We look forward to receiving your revised manuscript.

Kind regards,

Jie Wang, Ph.D.

Academic Editor

PLOS ONE

Journal requirements:

When submitting your revision, we need you to address these additional requirements.

1. Please ensure that your manuscript meets PLOS ONE's style requirements, including those for file naming. The PLOS ONE style templates can be found at

https://journals.plos.org/plosone/s/file?id=wjVg/PLOSOne_formatting_sample_main_body.pdf and

https://journals.plos.org/plosone/s/file?id=ba62/PLOSOne_formatting_sample_title_authors_affiliations.pdf

2. Thank you for including your ethics statement:  "N/A".  

a. For studies reporting research involving human participants, PLOS ONE requires authors to confirm that this specific study was reviewed and approved by an institutional review board (ethics committee) before the study began. Please provide the specific name of the ethics committee/IRB that approved your study, or explain why you did not seek approval in this case.

Once you have amended this/these statement(s) in the Methods section of the manuscript, please add the same text to the “Ethics Statement” field of the submission form (via “Edit Submission”).

For additional information about PLOS ONE ethical requirements for human subjects research, please refer to http://journals.plos.org/plosone/s/submission-guidelines#loc-human-subjects-research.

b. Please provide additional details regarding participant consent. In the ethics statement in the Methods and online submission information, please ensure that you have specified (1) whether consent was informed and (2) what type you obtained (for instance, written or verbal, and if verbal, how it was documented and witnessed). If your study included minors, state whether you obtained consent from parents or guardians. If the need for consent was waived by the ethics committee, please include this information.

If you are reporting a retrospective study of medical records or archived samples, please ensure that you have discussed whether all data were fully anonymized before you accessed them and/or whether the IRB or ethics committee waived the requirement for informed consent. If patients provided informed written consent to have data from their medical records used in research, please include this information

Once you have amended this/these statement(s) in the Methods section of the manuscript, please add the same text to the “Ethics Statement” field of the submission form (via “Edit Submission”).

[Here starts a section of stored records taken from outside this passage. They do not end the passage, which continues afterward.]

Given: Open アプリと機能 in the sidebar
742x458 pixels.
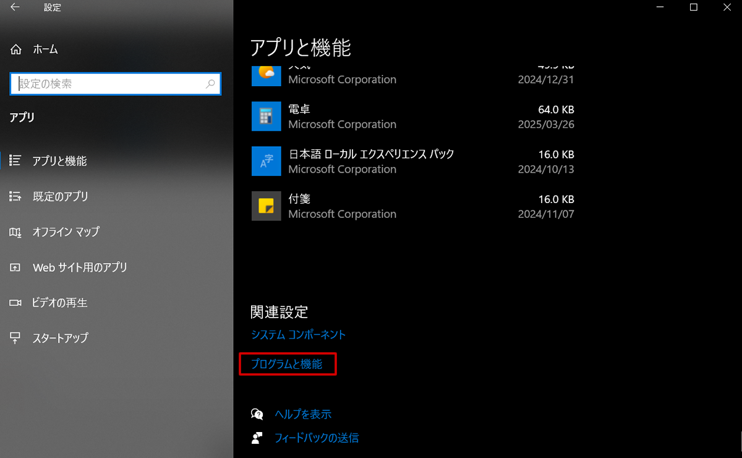Looking at the screenshot, I should 59,161.
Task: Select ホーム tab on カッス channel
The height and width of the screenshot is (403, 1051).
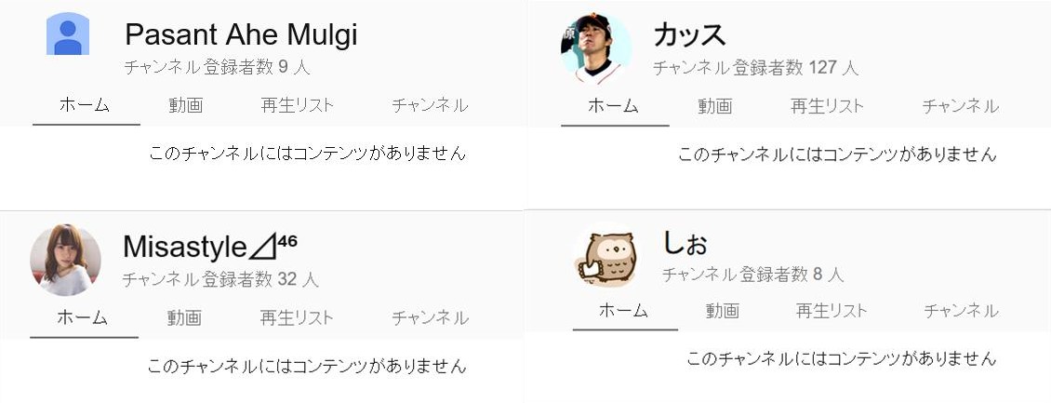Action: click(x=614, y=106)
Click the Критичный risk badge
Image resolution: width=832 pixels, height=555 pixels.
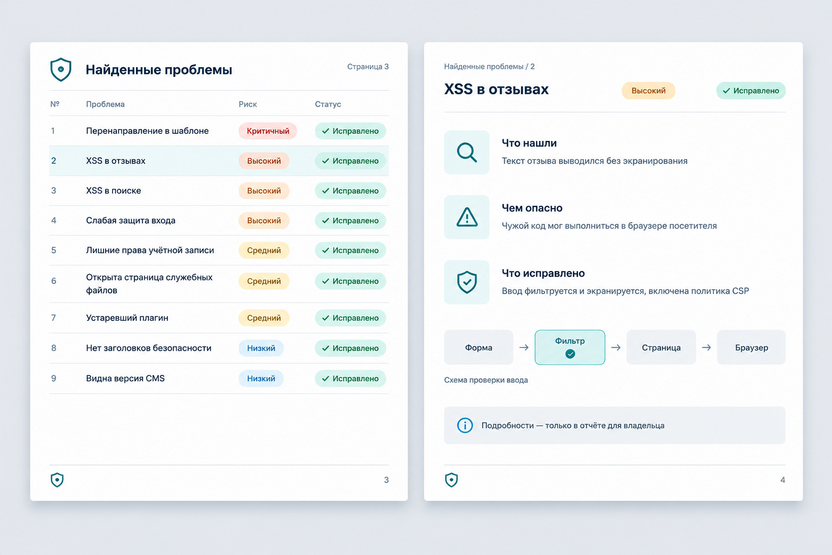268,131
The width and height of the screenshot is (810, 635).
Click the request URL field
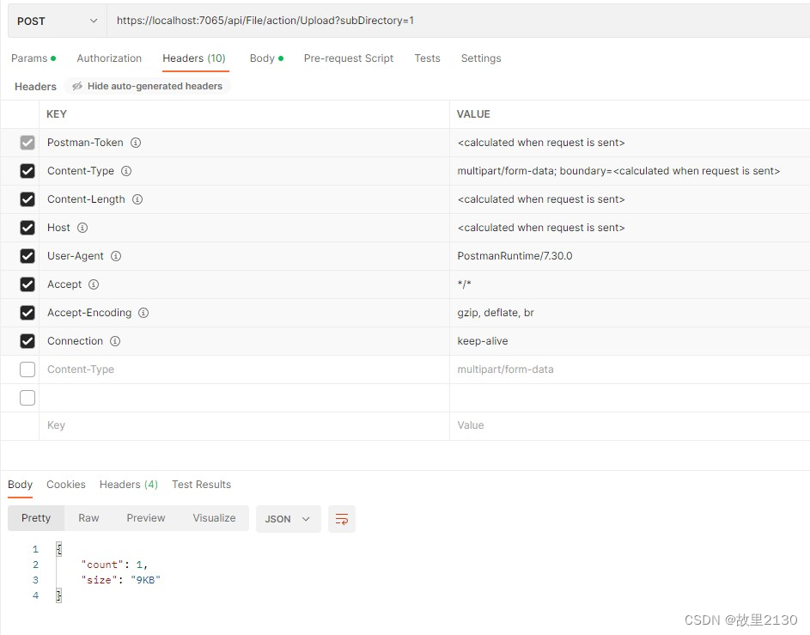458,21
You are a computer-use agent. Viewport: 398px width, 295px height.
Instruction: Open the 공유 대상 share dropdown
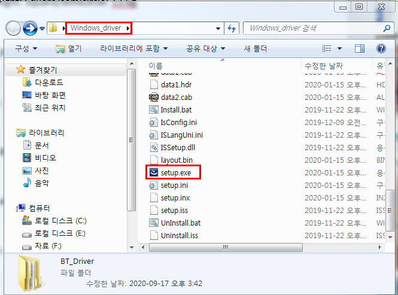206,48
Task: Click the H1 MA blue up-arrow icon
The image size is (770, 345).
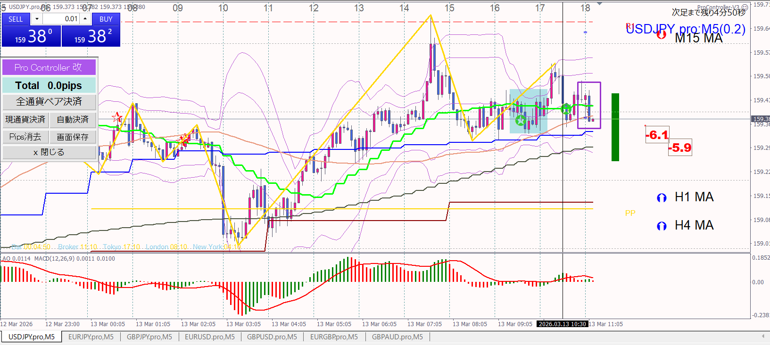Action: click(x=662, y=197)
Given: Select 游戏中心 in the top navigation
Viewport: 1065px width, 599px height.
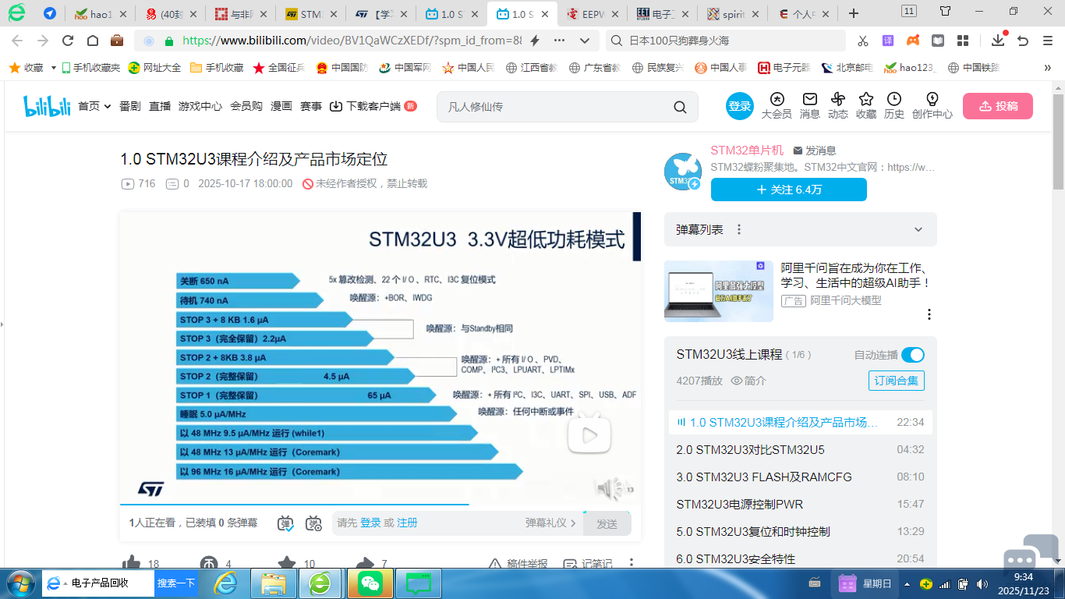Looking at the screenshot, I should [200, 106].
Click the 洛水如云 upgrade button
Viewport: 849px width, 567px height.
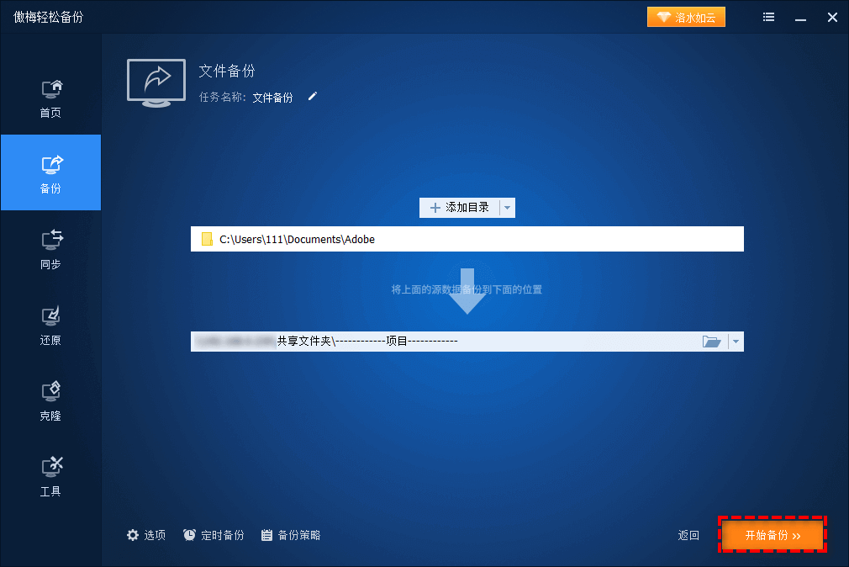click(x=686, y=16)
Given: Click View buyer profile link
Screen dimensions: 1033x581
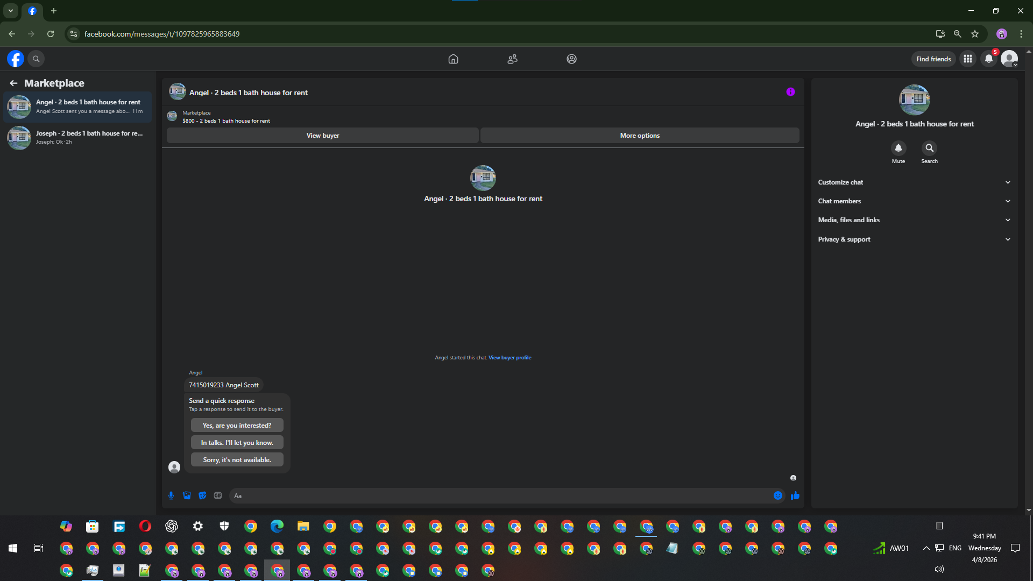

For additional information about PLOS ONE ethical requirements for human subjects research, please refer to http://journals.plos.org/plosone/s/submission-guidelines#loc-human-subjects-research.

3. Thank you for stating the following financial disclosure:

“No”

At this time, please address the following queries:

a) Please clarify the sources of funding (financial or material support) for your study. List the grants or organizations that supported your study, including funding received from your institution.

b) State what role the funders took in the study. If the funders had no role in your study, please state: “The funders had no role in study design, data collection and analysis, decision to publish, or preparation of the manuscript.”

c) If any authors received a salary from any of your funders, please state which authors and which funders.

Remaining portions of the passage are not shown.